▶ _PAGE EXCERPT_:
★ ★ ★ ★
The Rewrite
The Rewrite
PG-13 | 13 February 2015 (USA)
The Rewrite Trailers

An Oscar-winning writer in a slump leaves Hollywood to teach screenwriting at a college on the East Coast, where he falls for a single mom taking classes there.

Reviews
littlemisssunshinesutton-03055

A waste of time think Hugh grant is getting a little old for Rom com s or past it ... watched it because was a fan of Hugh grant like four weddings and about a boy and Bridget Jones diary etc .. but this one don't really work not as bad did you hear about the Morgans that was awful .. but the acting is quite poor .. which turns you off a bit

... View More
Prismark10

Hugh Grant plays Keith Michaels, a raffish LA screenwriter who won an Oscar for his screenplay some years ago but his career has struggled since. Whatever he writes is not what the Hollywood producers are looking for, they want to see movies with a kick ass action girl.Estranged from his family, with rejected screenplays and short of cash his agent gets him a job teaching screen writing at a small university just off New York.As soon as he arrives he has a sexual relationship with one of his class student Karen (Bella Heathcote.) At a party he offends stuck up Professor Mary Weldon (Allison Janney) by insulting Jane Austen. He also has no interest in teaching his class or reading their fledgling scripts.However he soon finds inspired to teach by the work his class has produced and especially by one of his nerdy male student who produces a promising screenplay. He also falls for a mature student Holly (Marisa Tomei.) Keith who is arrogant even aloof at first decides it is important that he sticks with his class although Professor Weldon wants to see the back of him.There is nothing much original about the film, it has an easy charm, an amiable time waster and a good cast rounded off by JK Simmons as the department head.
★ ★ ★ ★
▶ _WORK TASK 1_:
Rewrite the paragraph of the page about The Rewrite that begins "An Oscar-winning writer in a slump" as a short list of its main facts.
▶ _WORK TASK 2_:
In the page about The Rewrite, take the passage starting with "The Rewrite Trailers" and going on through "taking classes there.", and swap "single mom" for "single mother".

Stored data:
★ ★ ★ ★
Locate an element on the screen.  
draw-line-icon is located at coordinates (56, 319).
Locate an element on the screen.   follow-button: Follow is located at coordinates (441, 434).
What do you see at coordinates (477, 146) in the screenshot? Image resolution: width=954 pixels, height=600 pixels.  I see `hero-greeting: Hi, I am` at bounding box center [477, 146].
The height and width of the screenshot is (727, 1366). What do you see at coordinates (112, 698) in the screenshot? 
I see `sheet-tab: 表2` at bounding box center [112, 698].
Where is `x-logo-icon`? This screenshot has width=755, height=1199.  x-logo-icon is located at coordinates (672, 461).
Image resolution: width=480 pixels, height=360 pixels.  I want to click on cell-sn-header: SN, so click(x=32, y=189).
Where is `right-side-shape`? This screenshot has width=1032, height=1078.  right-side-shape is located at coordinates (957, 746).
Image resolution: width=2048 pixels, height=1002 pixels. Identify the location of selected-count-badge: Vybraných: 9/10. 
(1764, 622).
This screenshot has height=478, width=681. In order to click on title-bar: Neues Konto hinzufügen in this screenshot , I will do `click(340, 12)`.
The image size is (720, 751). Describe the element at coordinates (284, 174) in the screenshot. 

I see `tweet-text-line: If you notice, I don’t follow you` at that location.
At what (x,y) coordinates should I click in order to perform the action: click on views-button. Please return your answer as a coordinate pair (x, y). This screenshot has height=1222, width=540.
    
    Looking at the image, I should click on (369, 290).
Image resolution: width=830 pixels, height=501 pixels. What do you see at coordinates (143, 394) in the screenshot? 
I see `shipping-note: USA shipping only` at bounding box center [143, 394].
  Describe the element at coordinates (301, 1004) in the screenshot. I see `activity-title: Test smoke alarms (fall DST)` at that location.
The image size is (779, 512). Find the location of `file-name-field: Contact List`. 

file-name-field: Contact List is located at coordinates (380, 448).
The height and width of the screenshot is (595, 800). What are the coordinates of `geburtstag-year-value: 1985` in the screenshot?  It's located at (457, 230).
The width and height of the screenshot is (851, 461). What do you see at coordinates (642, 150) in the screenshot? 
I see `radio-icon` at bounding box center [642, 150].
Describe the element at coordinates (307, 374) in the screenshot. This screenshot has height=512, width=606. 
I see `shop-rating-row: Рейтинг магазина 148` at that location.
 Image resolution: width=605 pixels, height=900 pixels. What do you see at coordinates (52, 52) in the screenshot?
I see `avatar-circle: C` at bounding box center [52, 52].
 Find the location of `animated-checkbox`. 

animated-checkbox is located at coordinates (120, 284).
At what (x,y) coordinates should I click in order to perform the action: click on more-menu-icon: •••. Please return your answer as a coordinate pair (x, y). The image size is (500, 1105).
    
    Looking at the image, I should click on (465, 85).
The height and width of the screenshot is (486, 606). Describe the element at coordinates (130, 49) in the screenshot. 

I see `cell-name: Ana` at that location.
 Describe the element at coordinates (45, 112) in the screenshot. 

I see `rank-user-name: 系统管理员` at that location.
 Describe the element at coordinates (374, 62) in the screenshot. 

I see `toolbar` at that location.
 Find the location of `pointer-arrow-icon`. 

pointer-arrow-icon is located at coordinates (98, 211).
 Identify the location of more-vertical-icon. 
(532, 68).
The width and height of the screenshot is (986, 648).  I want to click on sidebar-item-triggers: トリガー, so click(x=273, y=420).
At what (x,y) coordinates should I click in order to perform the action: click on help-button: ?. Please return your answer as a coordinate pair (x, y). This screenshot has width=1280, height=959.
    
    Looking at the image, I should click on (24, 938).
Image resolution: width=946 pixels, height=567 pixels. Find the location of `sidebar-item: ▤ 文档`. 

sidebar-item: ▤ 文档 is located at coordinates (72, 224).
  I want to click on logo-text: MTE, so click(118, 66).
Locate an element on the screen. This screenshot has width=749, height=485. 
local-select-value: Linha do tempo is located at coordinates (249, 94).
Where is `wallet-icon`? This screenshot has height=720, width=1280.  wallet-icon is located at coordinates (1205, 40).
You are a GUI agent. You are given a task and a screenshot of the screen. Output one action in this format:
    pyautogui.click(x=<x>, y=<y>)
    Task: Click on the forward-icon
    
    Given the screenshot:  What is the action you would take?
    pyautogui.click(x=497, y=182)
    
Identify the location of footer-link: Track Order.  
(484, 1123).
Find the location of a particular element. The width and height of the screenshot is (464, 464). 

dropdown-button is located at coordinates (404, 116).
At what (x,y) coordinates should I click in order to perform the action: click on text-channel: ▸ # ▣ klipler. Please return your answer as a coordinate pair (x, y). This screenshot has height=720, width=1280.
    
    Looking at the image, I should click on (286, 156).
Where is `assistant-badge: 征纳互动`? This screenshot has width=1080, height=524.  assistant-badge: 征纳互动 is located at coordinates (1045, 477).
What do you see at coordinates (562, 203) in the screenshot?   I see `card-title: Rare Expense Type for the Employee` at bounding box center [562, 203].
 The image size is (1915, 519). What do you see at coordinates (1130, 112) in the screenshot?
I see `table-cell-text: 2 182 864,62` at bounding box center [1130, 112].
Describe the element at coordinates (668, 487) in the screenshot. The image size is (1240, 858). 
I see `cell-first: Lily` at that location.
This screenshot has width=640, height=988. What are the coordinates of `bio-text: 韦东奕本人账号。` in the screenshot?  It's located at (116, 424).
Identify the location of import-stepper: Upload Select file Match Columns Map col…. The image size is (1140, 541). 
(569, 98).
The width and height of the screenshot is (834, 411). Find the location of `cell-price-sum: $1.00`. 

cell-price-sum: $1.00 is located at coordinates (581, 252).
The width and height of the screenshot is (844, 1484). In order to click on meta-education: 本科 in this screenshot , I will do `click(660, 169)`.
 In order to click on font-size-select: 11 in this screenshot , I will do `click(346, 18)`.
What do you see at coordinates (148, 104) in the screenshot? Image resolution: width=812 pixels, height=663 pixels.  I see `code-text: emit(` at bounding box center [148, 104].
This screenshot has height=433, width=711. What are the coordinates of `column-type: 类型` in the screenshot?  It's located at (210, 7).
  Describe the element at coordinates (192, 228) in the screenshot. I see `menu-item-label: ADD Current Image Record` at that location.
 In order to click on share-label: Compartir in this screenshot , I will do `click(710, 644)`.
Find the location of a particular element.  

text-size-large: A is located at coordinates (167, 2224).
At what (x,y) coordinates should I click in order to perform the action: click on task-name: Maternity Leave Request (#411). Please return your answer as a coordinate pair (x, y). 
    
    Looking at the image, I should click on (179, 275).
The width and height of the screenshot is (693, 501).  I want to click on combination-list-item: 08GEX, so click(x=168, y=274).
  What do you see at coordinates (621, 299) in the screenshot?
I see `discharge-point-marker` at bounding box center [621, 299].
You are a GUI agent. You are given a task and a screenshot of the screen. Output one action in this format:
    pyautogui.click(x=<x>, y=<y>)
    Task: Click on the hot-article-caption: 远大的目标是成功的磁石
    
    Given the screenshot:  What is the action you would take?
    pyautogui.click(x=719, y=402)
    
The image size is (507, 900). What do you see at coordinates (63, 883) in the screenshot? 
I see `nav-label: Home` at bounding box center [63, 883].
★ ★ ★ ★
▶ _ANSWER SPACE 1_:
- An Oscar-winning writer is in a slump.
- He leaves Hollywood to teach screenwriting at a college on the East Coast.
- At the college he falls for a single mom who is taking classes there.

▶ _ANSWER SPACE 2_:
The Rewrite Trailers

An Oscar-winning writer in a slump leaves Hollywood to teach screenwriting at a college on the East Coast, where he falls for a single mother taking classes there.